Insects and other animals use odor as a primary means of communicating with one another and for basic survival skills, like finding food and places to lay eggs. One of the best-studied odors is the female sex pheromone recognized by male moths. Scientists have identified not only the specific chemical components of the pheromone, but years of previous study have provided detailed knowledge of how this chemical information is processed in the brain.

To examine how a plume of odor triggers complex patterns of activity in the brain and how this correlates with the moth's behavior, the researchers devised a method to monitor the olfactory response of a male moth in flight, as he maneuvered through a natural plume of female sex pheromone.

When the scent first hits a moth's antenna, specialized nerve cells along the antenna recognize the odor and produce small electrical signals that are then transmitted to other nerve cells in the animal's brain. Team scientists monitored odor detection by connecting tiny wires to the antenna. The wires registered an electric current every time the antenna contacted odor in the plume. The more odor molecules that hit the antenna, the larger the measured electrical signal.

The electrical signals that start in the moth's antenna then make their way to the brain, where information is processed. The researchers also monitored how the moth's brain processes information by inserting tiny recording electrodes in individual brain cells. The electrodes picked up electrical pulses each time the brain cells fired.

They discovered that some of the brain cells were very tightly synchronized to every pulse of odor. Every time odor hit the antenna, electrical impulses in antennal cells almost immediately registered as electrical responses in brain cells. That is, the brain very closely monitors when odor is present in the animal's environment and when it is not. And when the appropriate odor is present, activity in only the specific group of brain cells that is turned on results in behavioral changes in the animal, such as a change in flight direction.

This may explain why in the absence of pheromone, male moths simply fly back and forth across a windstream searching for the odor and make no upwind progress toward the odor source.

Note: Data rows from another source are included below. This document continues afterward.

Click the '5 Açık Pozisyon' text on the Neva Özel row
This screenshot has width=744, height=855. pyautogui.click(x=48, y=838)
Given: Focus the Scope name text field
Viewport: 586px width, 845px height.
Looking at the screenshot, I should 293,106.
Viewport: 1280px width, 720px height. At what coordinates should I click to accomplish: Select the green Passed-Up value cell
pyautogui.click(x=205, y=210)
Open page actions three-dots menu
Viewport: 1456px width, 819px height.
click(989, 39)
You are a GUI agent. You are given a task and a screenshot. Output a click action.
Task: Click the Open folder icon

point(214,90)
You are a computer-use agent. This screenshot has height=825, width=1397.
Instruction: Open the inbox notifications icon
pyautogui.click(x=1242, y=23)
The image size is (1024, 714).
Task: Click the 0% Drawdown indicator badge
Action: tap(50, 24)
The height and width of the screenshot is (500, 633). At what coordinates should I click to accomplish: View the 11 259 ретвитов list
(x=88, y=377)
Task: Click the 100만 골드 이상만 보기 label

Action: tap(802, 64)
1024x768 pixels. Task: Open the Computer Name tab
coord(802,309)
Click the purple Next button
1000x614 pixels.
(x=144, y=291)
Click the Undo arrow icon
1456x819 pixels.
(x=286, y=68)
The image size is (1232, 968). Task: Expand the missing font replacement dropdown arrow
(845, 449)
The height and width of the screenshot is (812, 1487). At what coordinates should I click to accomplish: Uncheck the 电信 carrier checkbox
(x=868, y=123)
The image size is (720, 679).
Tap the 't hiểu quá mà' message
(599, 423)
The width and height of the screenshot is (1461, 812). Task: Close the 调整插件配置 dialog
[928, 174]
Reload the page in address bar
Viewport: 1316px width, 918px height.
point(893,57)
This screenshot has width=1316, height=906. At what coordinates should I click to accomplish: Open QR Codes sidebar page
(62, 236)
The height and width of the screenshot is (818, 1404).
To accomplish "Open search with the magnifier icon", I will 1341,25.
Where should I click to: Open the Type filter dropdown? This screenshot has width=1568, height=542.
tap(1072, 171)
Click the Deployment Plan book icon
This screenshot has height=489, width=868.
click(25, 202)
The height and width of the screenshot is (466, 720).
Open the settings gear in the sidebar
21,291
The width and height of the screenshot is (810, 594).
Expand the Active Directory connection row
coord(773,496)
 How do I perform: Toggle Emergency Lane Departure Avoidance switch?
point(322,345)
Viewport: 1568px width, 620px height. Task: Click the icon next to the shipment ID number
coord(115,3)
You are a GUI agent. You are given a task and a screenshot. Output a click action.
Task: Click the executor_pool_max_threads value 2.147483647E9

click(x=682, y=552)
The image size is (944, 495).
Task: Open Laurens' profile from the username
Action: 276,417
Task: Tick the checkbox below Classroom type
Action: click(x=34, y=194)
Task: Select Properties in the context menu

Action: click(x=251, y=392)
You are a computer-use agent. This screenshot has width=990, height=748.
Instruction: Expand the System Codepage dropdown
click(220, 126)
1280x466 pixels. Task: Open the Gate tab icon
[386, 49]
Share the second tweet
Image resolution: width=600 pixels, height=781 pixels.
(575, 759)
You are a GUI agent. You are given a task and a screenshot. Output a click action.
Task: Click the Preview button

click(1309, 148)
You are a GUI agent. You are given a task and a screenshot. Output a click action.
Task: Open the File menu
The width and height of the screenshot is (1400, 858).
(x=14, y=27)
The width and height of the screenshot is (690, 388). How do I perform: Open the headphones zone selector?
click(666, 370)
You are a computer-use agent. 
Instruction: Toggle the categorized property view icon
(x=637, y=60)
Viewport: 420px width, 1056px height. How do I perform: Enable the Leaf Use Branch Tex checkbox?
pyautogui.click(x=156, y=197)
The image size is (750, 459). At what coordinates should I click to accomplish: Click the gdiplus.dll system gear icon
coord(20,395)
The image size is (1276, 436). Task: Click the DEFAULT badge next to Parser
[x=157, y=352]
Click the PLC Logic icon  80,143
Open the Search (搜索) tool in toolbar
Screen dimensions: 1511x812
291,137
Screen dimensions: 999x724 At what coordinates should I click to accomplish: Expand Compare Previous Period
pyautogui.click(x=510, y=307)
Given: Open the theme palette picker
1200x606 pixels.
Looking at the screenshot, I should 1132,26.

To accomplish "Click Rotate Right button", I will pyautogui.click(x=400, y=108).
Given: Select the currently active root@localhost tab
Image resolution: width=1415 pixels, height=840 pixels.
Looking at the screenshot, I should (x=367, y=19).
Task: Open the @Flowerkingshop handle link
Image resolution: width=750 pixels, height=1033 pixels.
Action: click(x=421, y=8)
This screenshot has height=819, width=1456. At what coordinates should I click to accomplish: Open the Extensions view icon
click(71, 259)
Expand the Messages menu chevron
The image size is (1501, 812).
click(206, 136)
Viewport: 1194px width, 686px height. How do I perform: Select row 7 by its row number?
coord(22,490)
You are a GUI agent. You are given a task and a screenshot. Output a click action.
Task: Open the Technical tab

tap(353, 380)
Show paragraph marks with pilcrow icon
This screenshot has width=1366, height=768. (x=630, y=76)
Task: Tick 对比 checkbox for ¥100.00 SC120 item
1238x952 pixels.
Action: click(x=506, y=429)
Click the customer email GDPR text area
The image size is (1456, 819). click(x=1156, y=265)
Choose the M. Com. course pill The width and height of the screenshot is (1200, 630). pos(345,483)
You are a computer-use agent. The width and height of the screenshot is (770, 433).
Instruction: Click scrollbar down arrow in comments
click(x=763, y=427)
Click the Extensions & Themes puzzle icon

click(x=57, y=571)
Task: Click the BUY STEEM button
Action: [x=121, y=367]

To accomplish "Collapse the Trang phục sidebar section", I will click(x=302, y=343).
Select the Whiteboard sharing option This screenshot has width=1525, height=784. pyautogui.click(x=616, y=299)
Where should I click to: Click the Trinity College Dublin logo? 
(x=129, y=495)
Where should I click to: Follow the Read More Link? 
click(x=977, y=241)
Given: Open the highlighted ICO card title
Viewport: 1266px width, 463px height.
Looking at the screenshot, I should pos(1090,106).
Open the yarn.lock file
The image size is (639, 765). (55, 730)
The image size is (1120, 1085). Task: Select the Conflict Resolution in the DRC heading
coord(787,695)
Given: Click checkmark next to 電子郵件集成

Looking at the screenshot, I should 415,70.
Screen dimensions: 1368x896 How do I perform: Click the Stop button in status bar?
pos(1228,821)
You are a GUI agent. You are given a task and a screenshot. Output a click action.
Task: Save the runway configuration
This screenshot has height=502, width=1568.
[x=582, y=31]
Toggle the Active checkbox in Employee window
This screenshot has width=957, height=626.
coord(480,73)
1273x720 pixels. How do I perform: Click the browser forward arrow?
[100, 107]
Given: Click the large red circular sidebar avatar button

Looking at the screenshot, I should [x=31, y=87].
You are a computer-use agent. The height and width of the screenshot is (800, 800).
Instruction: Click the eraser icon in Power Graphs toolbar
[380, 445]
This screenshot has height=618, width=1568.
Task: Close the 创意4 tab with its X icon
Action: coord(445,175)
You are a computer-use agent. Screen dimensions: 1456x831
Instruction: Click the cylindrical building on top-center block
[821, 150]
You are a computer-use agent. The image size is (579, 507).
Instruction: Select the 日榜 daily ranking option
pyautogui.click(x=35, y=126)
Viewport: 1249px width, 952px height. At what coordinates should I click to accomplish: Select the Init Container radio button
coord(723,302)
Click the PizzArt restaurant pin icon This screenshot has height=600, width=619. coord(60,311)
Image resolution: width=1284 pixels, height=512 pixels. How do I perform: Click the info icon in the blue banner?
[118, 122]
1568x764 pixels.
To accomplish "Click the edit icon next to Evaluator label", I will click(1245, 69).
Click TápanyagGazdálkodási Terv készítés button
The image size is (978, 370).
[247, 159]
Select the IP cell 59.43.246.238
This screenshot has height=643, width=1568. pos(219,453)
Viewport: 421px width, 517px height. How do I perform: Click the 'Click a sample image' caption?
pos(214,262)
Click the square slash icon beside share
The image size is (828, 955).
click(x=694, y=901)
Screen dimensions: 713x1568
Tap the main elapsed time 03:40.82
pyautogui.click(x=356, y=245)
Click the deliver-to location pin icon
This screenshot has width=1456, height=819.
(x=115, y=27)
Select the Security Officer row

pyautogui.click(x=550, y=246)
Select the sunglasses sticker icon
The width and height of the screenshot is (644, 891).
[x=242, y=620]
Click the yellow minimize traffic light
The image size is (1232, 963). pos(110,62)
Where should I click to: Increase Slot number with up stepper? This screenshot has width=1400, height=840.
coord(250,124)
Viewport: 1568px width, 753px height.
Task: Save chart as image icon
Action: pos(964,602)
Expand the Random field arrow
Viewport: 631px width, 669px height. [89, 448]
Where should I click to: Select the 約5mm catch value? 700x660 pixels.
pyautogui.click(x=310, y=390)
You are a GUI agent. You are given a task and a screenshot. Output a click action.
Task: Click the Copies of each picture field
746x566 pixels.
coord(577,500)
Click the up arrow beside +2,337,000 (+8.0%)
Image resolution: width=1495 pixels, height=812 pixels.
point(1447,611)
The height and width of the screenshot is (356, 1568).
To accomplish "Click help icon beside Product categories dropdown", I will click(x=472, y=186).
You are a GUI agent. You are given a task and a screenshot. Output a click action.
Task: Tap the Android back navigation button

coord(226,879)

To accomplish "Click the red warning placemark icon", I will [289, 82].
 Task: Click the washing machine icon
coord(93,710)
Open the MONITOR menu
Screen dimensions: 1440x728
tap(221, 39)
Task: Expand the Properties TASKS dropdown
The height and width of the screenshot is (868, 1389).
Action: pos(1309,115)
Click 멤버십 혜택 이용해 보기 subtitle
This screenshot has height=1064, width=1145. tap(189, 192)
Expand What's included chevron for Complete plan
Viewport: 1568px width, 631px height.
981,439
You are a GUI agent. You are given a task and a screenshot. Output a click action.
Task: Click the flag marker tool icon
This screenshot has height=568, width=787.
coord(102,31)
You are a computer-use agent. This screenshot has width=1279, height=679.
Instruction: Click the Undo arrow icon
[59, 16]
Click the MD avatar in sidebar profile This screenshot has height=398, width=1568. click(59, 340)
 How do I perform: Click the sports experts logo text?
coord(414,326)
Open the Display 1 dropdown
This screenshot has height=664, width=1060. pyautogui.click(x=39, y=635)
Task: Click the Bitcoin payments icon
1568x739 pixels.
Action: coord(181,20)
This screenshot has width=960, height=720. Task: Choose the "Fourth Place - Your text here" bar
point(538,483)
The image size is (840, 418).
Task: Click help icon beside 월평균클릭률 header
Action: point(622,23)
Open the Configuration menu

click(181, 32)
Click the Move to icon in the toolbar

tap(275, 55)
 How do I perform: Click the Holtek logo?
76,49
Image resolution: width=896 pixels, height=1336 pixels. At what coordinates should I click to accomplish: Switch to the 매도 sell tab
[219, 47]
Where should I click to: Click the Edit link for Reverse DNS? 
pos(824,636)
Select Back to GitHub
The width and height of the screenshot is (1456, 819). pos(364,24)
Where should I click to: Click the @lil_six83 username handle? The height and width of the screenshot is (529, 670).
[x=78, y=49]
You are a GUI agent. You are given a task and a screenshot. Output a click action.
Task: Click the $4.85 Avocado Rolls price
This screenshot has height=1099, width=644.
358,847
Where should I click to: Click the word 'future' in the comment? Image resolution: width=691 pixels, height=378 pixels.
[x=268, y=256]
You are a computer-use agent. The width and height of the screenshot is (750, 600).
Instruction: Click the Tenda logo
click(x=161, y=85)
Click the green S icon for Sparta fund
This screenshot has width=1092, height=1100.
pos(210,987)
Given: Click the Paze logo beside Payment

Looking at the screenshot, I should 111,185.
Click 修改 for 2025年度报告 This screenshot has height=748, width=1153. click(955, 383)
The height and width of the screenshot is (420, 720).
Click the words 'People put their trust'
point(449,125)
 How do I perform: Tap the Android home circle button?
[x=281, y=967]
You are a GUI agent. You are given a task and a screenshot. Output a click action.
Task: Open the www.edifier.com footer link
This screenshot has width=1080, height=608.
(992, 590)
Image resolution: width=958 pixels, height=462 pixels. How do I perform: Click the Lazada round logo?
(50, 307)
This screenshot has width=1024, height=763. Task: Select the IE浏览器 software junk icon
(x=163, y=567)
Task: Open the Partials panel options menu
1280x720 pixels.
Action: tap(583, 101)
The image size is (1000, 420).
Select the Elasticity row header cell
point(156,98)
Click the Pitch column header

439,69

But each time his antenna gets a whiff of pheromone, stimulated nerve cells in the antenna send a brief signal to the appropriate subset of nerve cells in the male's brain. Excited brain cells then direct the moth to alter his flight path. The moth continues in the new direction until he again senses pheromone and the process is repeated. He makes an ever-tighter zigzag flight pattern as he nears the source of the pheromone, ultimately homing in on the female moth.

Now that Christensen and Hildebrand have a fairly good grasp of how these moths respond to the very specific pheromone odor, they intend to discover how the moth brain responds to a much wider variety of environmental odors. By learning how the moth responds to a great range of different odors, they will also shed more light on how other animals respond to the global spectrum of scents.

Ultimately, people may better comprehend why there is more to smell than meets the nose.